== Directive 1 ==
According to the page excerpt on fee-charging cash machines, how many ATMs does Bank Machine run?

== Page excerpt ==
-*-

It will be led by the Treasury Select Committee, the parliamentary body that has previously lambasted other members of the financial services industry appearing before it. These include the Barclays Bank's former chief executive, Matt Barrett, who confessed that bank credit cards were expensive.

"We will be looking at the issue of transparency [over fees]," says committee chairman John McFall. But if that sounds dry, the debate won't be.

Fireworks have been going off ahead of the start of the inquiry, with the Nationwide building society accusing competitors of selling ATMs to fee-charging operators. This, it claims, is undermining the free network run by societies and banks.

In turn, the charging cashpoint operators robustly defend their right to levy a fee for a convenience ATM - whether it's located in a petrol station, kebab shop, nightclub, bar or rural village store.

Such ATMs are costly to run and maintain, they say, pointing out that the expense of paying security guards, for example, to restock machines is more onerous for a private operator than for a bank. They also claim that they are providing a service in areas where banks do not offer a cashpoint.

The Nationwide shored up its own argument on Thursday by unveiling research charting the rise of fee-charging ATMs. In the 12 months to September this year, it reports, people paid £140m in fees to withdraw their cash from these machines - more than double the figure in 2003.

There are now 19,700 charging ATMs in the UK, against 32,350 free ones, which means that almost two in every five machines carry a fee, according to the Nationwide. If this rate of growth continues, warns Stuart Bernau, a director at the Nationwide, free cashpoints could end up in the minority. The Nationwide also disputes a key argument for fee-charging machines - that of service to otherwise isolated areas - since around 1,600 lie within 100 metres of free machines, it says.

But the independent operators maintain that the machines provide a service in areas where banks have either pulled out or are unable and unwilling to provide an ATM.

"People want cash at their convenience. They don't want to have to go and find it elsewhere," says Ron Delnevo, managing director of Bank Machine, which runs 1,000 ATMs across the country.

His company, and other independent operators, point out that dissatisfied customers can always vote with their feet. In many cases, they do. Despite the rise in charging machines, some 97 per cent of us continue to use the free high-street cashpoints.

And not all new ATM sites are being snapped up by the money-makers. A few weeks ago, Yorkshire Bank beat competition from fee-charging rivals to secure two new cashpoint locations that will be free to users.

-*-

== Material provided ==
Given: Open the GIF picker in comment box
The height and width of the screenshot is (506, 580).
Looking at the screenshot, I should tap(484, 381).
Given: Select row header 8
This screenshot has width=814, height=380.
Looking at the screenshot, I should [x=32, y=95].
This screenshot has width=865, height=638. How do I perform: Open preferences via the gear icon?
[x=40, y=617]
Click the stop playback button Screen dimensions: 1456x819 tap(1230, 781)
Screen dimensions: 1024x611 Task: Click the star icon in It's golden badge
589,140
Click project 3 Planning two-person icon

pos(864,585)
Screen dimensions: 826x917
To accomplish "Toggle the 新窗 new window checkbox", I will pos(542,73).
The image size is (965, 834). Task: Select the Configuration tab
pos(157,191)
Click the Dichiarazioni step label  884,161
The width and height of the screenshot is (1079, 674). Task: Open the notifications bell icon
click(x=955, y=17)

-*-

== Directive 2 ==
Rewrite every one of the records above, replacing "Screen dimensions" with "Screen size" and changing nothing else.

== Problem solution 1 ==
1,000 ATMs across the country.

== Problem solution 2 ==
Given: Open the GIF picker in comment box
The height and width of the screenshot is (506, 580).
Looking at the screenshot, I should tap(484, 381).
Given: Select row header 8
This screenshot has width=814, height=380.
Looking at the screenshot, I should [x=32, y=95].
This screenshot has width=865, height=638. How do I perform: Open preferences via the gear icon?
[x=40, y=617]
Click the stop playback button Screen size: 1456x819 tap(1230, 781)
Screen size: 1024x611 Task: Click the star icon in It's golden badge
589,140
Click project 3 Planning two-person icon

pos(864,585)
Screen size: 826x917
To accomplish "Toggle the 新窗 new window checkbox", I will pos(542,73).
The image size is (965, 834). Task: Select the Configuration tab
pos(157,191)
Click the Dichiarazioni step label  884,161
The width and height of the screenshot is (1079, 674). Task: Open the notifications bell icon
click(x=955, y=17)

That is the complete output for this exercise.